● **Reading text**:
****************

Photo Source: © Zinko Hein via Unsplash
Photo Source: © Zinko Hein via Unsplash

Atrocity Alert No. 312: Myanmar (Burma), Israel and the Occupied Palestinian Territory and DR Congo

10 August 2022

Atrocity Alert is a weekly publication by the Global Centre for the Responsibility to Protect highlighting situations where populations are at risk of, or are enduring, mass atrocity crimes.


Crimes against humanity continue to be systematically committed in Myanmar (Burma), according to a report released by the UN’s International Investigative Mechanism for Myanmar (IIMM) on 9 August. Violent conflict -which has engulfed Myanmar since the military launched a coup in February 2021 – is disproportionately affecting women and children. The IIMM documented evidence of sexual and gender-based crimes, including rape and other forms of sexual violence, as well as crimes against children perpetrated by members of the security forces and armed groups. Children in Myanmar have also been tortured, conscripted and arbitrarily detained, including as proxies for their parents.

“Crimes against women and children are amongst the gravest international crimes, but they are also historically underreported and under-investigated,” Nicholas Koumjian, Head of the IIMM, said in a press release. “Perpetrators of these crimes need to know that they cannot continue to act with impunity. We are collecting and preserving the evidence so that they will one day be held to account.”

The IIMM’s report was released two weeks before the five-year anniversary of the so-called “clearance operations” by the military against the Rohingya, a distinct Muslim ethnic minority, in Rakhine State. The operations were characterized by brutal violence and grave human rights violations on a mass scale. As a result, over 700,000 Rohingya were forced to flee to Bangladesh. Severe violations of universal human rights and the risk of atrocity crimes persists for the Rohingya population remaining in Myanmar as the military continues to perpetrate widespread and systematic human rights violations and abuses against civilians, particularly those from ethnic minority populations.

****************

● **What you will do**:
A: According to the atrocity alert, how many Rohingya were forced to flee to Bangladesh?
B: In the atrocity alert, rewrite the passage between "10 August 2022" and "for their parents.", inclusive, replacing "coup" with "takeover".
C: Translate this sentence from the atrocity alert into Spanish: "Children in Myanmar have also been tortured, conscripted and arbitrarily detained, including as proxies for their parents."

(Collected data entries)
****************

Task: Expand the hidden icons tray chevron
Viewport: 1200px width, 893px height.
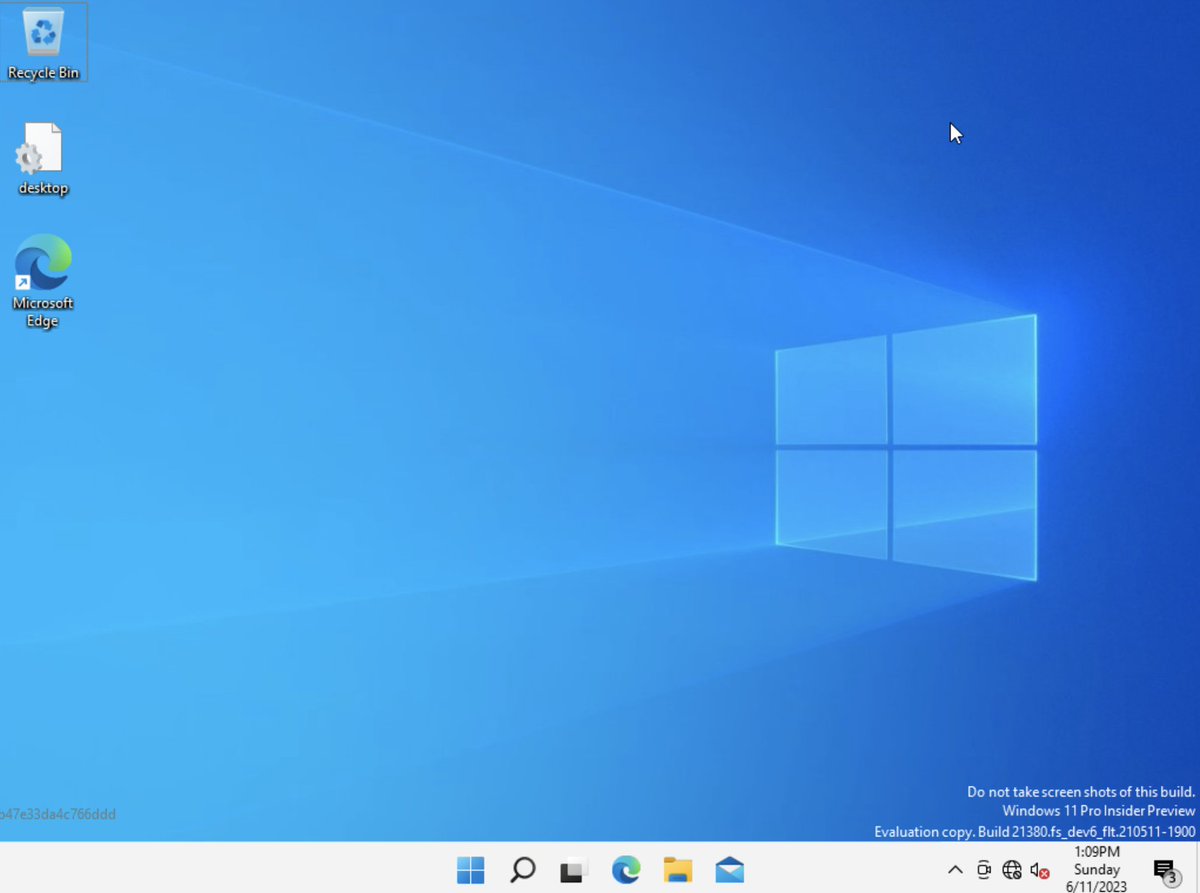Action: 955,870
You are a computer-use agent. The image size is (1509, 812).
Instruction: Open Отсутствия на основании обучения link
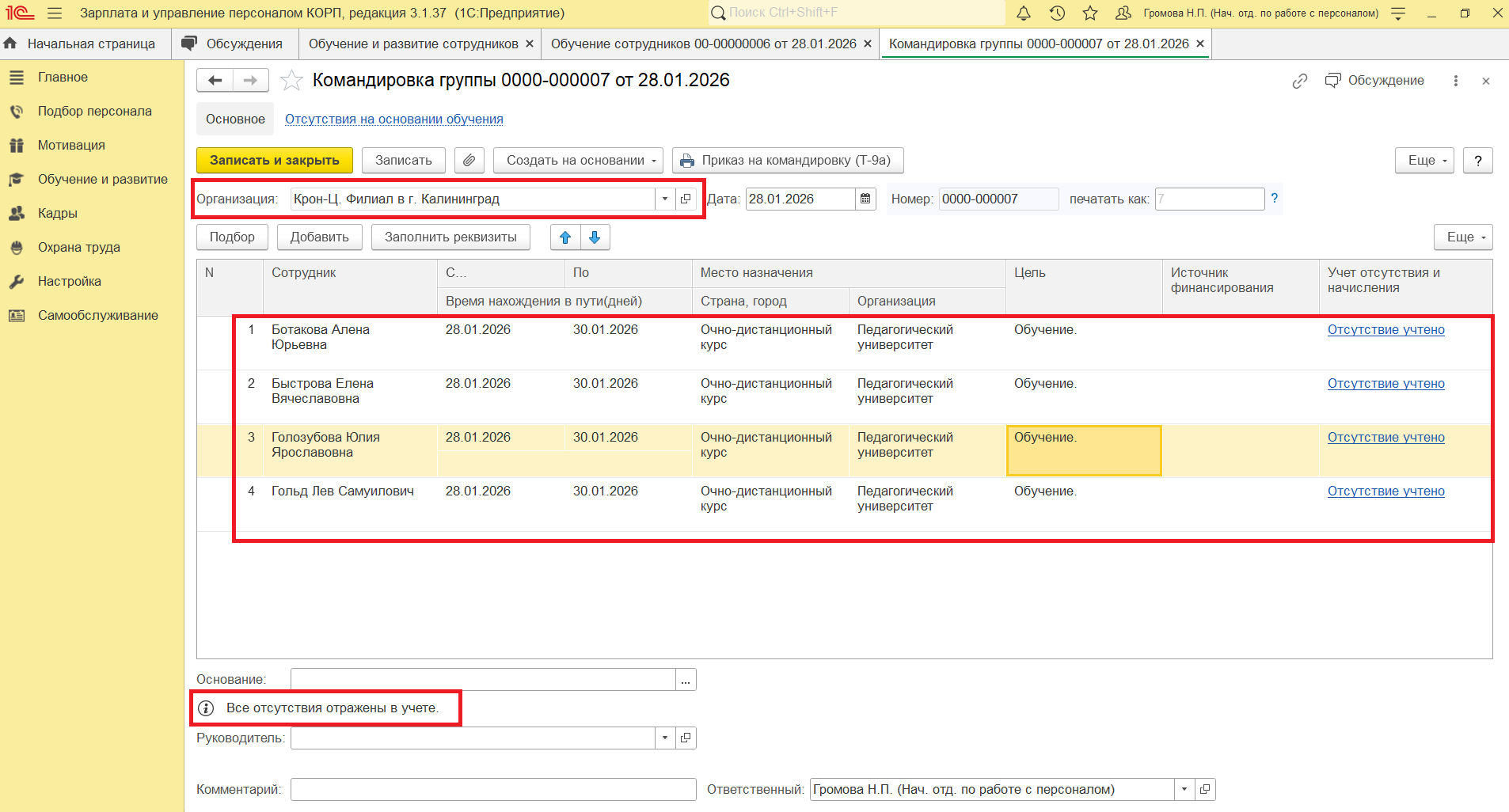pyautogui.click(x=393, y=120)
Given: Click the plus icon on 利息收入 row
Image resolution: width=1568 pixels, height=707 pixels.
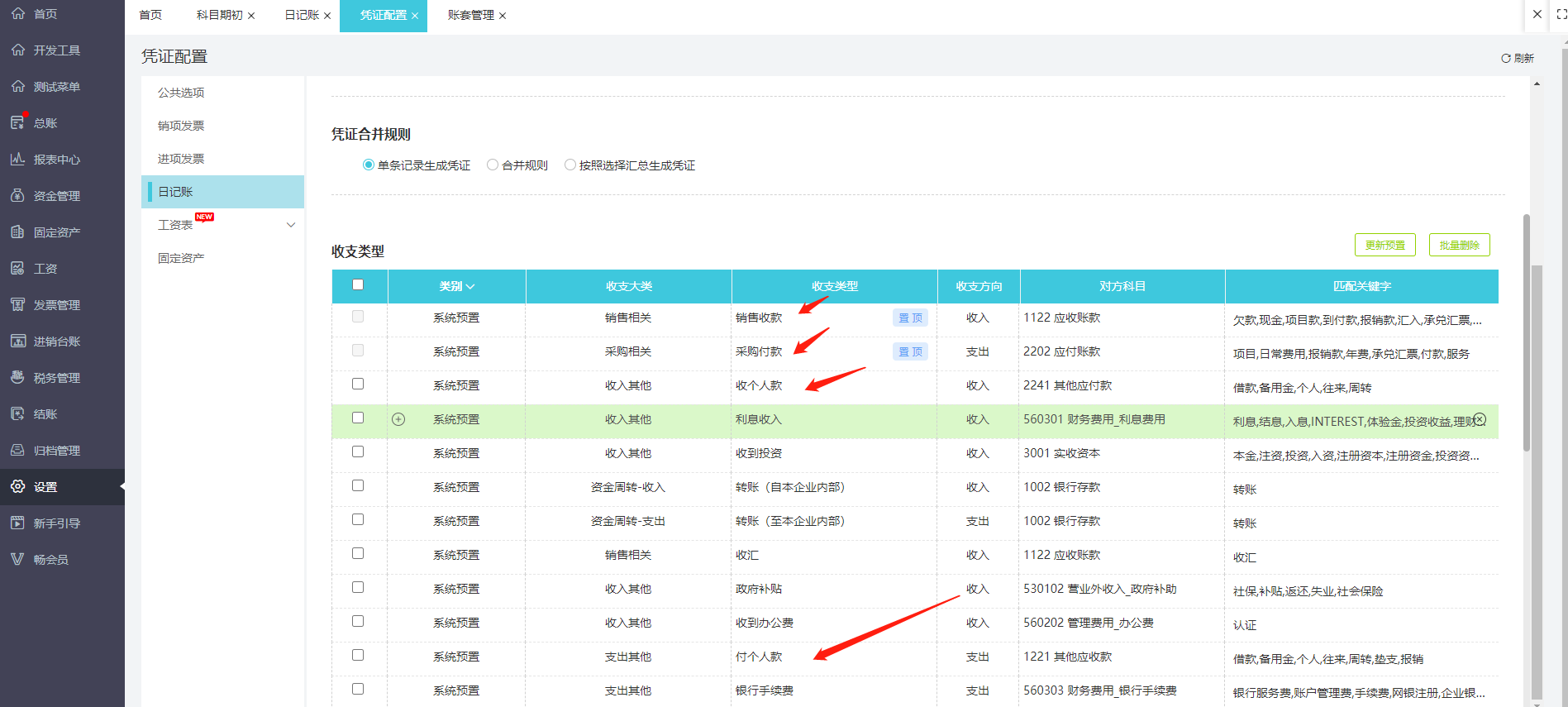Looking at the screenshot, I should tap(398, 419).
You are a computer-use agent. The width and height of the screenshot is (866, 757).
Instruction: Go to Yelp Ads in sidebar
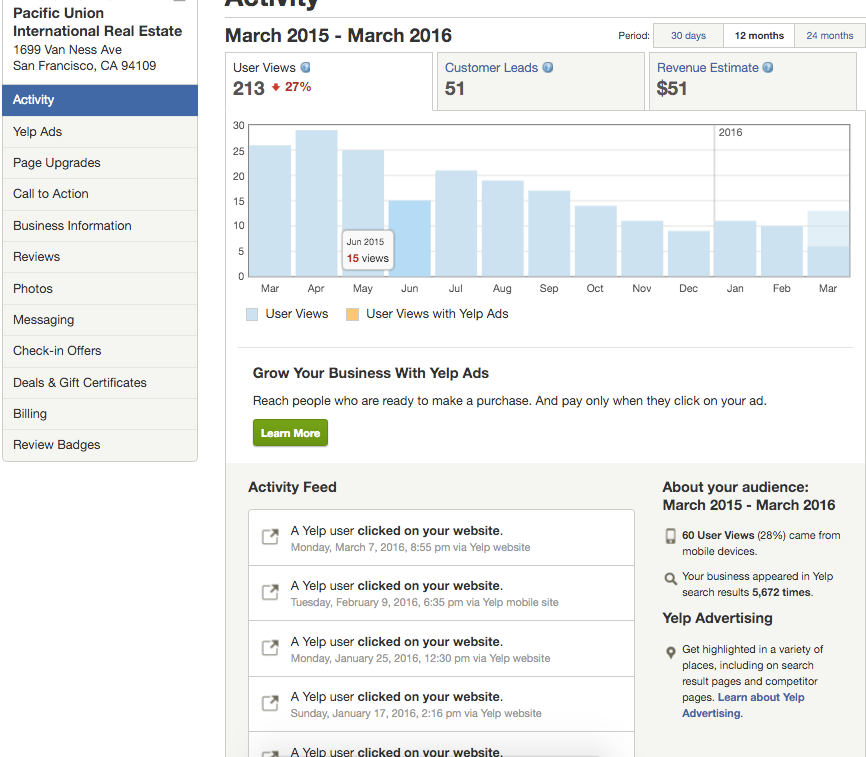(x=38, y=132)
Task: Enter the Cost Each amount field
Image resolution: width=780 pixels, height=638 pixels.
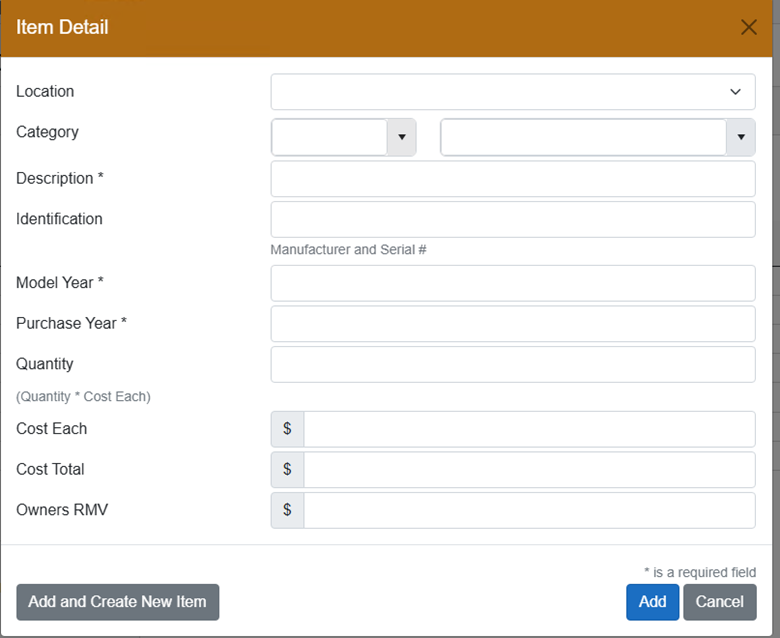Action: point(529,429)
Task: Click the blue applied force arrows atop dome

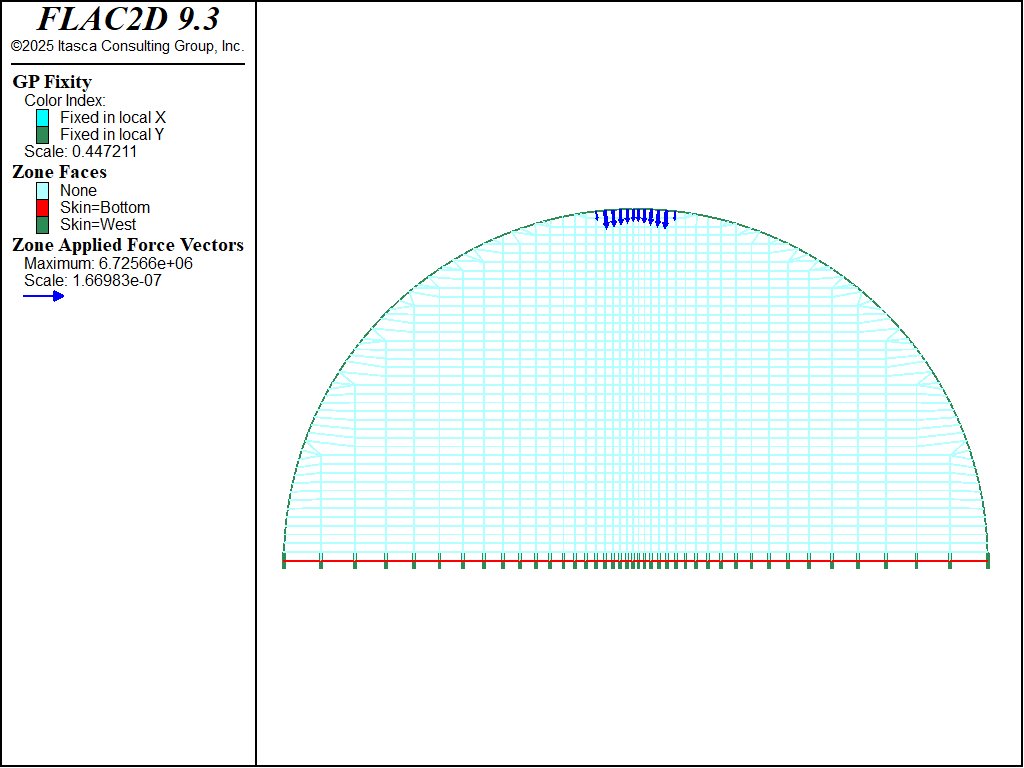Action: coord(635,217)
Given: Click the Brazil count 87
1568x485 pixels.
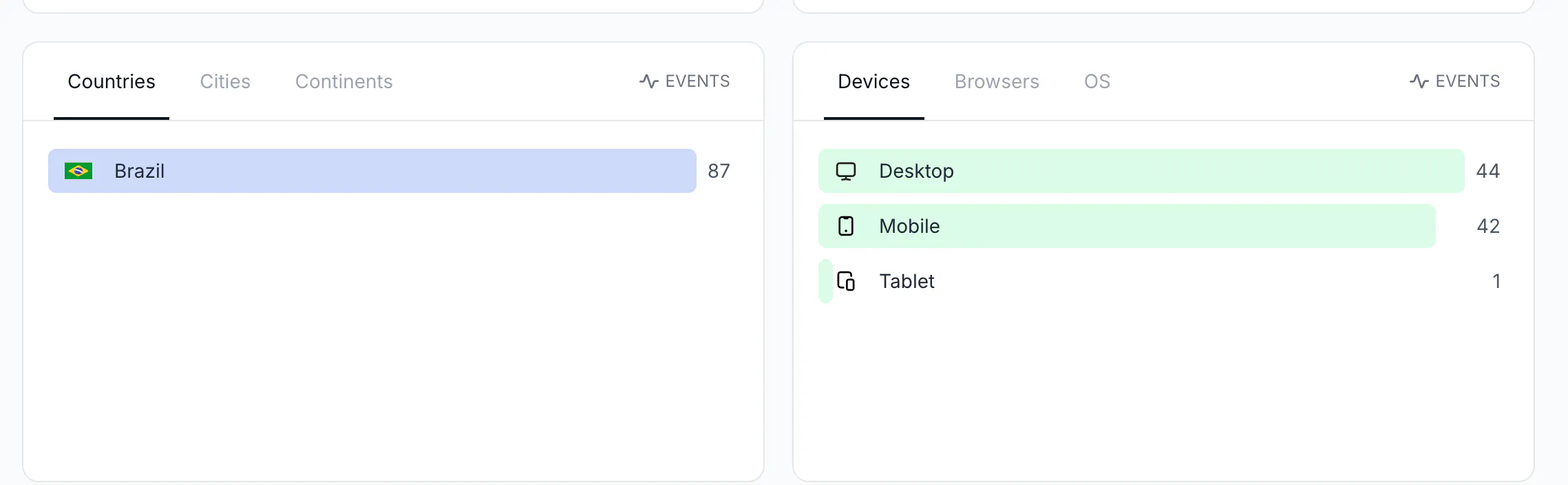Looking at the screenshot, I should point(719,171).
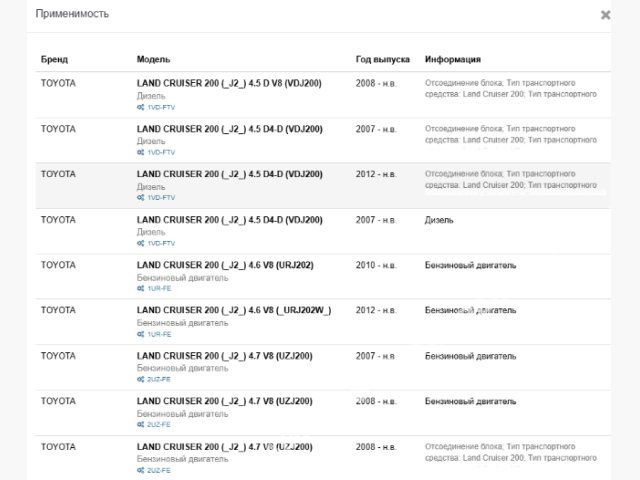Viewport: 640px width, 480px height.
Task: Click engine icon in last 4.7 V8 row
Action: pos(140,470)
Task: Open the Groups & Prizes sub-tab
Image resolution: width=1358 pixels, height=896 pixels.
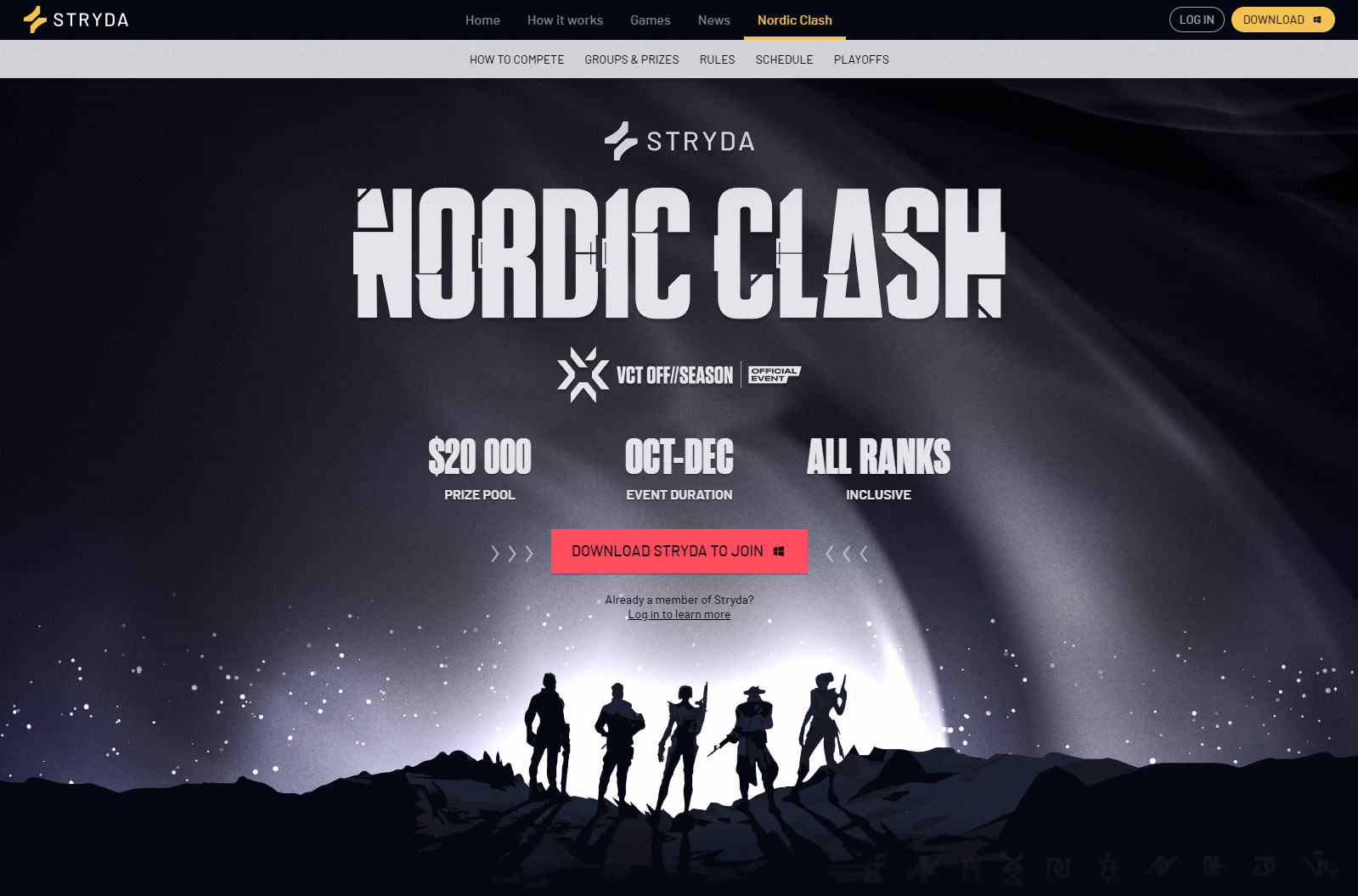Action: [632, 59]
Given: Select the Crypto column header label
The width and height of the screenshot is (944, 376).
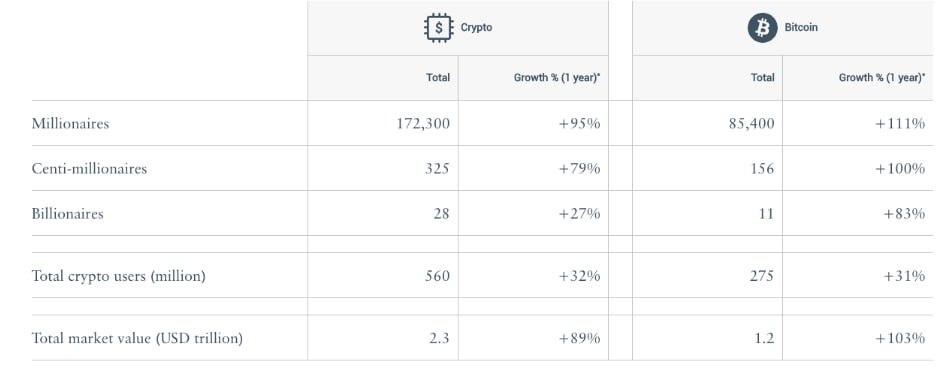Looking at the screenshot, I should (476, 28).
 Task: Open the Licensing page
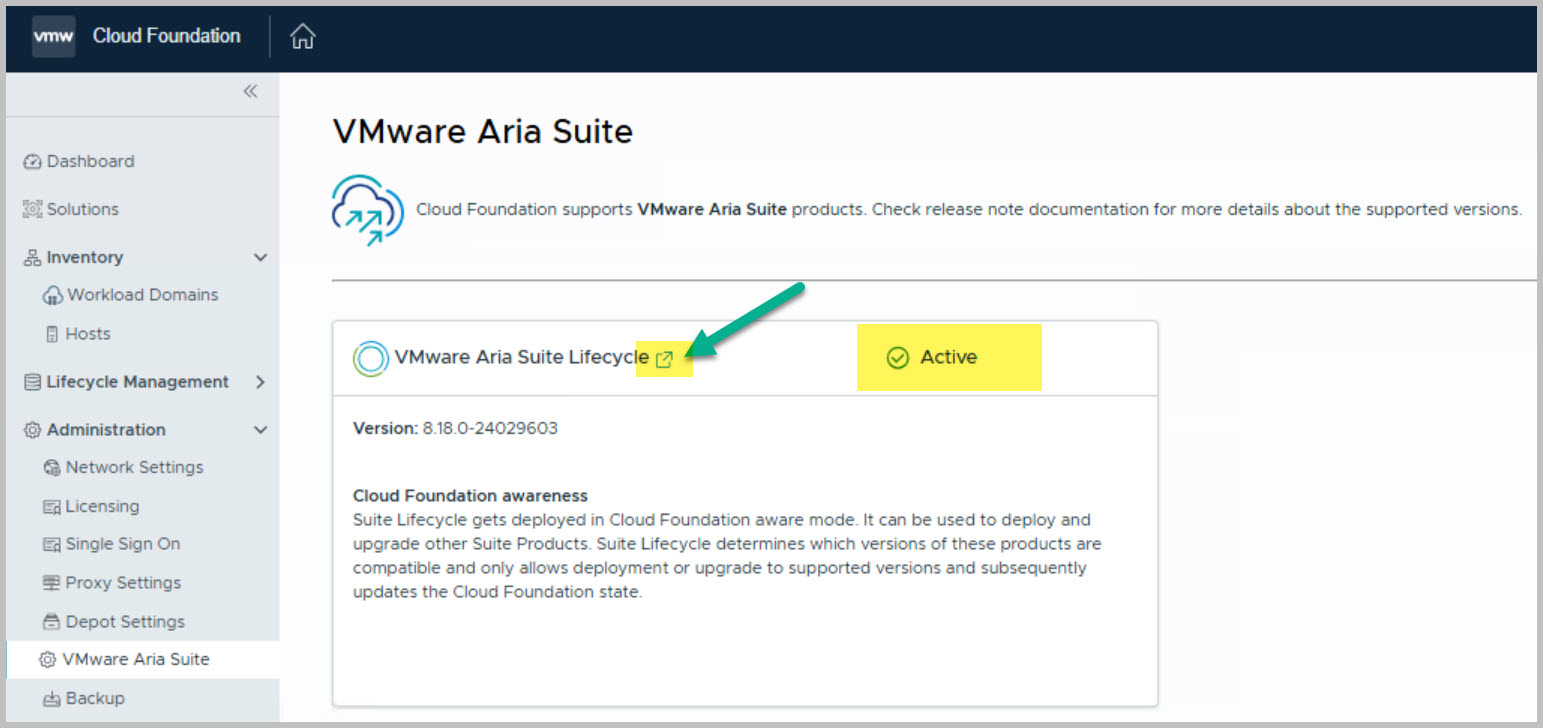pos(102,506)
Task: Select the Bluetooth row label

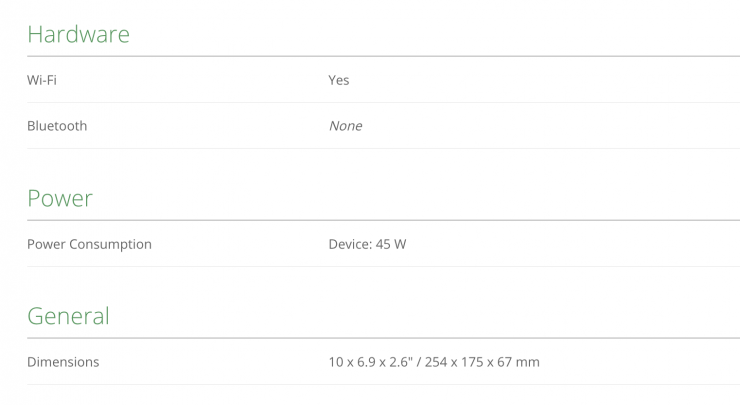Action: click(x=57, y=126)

****************

● **Solutions**:
A: Over 700,000

B:
10 August 2022

Atrocity Alert is a weekly publication by the Global Centre for the Responsibility to Protect highlighting situations where populations are at risk of, or are enduring, mass atrocity crimes.


Crimes against humanity continue to be systematically committed in Myanmar (Burma), according to a report released by the UN’s International Investigative Mechanism for Myanmar (IIMM) on 9 August. Violent conflict -which has engulfed Myanmar since the military launched a takeover in February 2021 – is disproportionately affecting women and children. The IIMM documented evidence of sexual and gender-based crimes, including rape and other forms of sexual violence, as well as crimes against children perpetrated by members of the security forces and armed groups. Children in Myanmar have also been tortured, conscripted and arbitrarily detained, including as proxies for their parents.

C: Los niños en Myanmar también han sido torturados, reclutados a la fuerza y detenidos arbitrariamente, incluso como sustitutos de sus padres.